Noté que la polla de Christian estaba más dura que la de Pedro, así que decidí empezar por comerme su polla y dejar que Pedro me comiera el coño mientras se acababa de poner a tono. Vaya imagen: Christian sentado en el sofá con su polla erecta, yo a gatas chupándole el nabo y sentada sobre la cara de Pedro mientras él me comía como nunca el coñito. "Vamos Christian, ya la tienes a punto te la he dejado bien lubricada, fóllatela". En ese momento se cambiaron los papeles, empecé a chuparle la polla a Pedro que ya la tenía bastante dura y Christian me follaba como loco.
No me lo podía creer los muchachos estaban haciendo realidad mi fantasía. A la vez que me follaba, Christian metía sus dedos en mi culo para dilatarlo, estaba claro cuál sería el final de su cabalgadura. Mientras yo seguía con la polla de Pedro en mi boca, Christian me enculó dándome un placer que hasta entonces no conocía. "Venga Pedro fóllatela tú por el coño que yo la pienso encular un rato más". Notaba las dos pollas dentro de mí la de Christian en mi culo y la de Pedro en mi coño.

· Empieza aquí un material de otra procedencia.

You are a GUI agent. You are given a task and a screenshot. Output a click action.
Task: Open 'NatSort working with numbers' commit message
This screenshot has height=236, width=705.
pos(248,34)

Pensaba que me iba a desmayar de gusto. Estaban sincronizadas las dos empujaban hacia dentro a la vez y yo cada vez más excitada, me corrí y luego se corrió Christian. Pedro aguantó un poco más, justo el tiempo necesario para volverme a correr y sentir como se corría sobre mi coño.
Fueron unas vacaciones que nunca olvidaré, aún hoy de vez en cuando nos llamamos y recordamos nuestro viaje. Imaginaros como acaba siempre el reencuentro.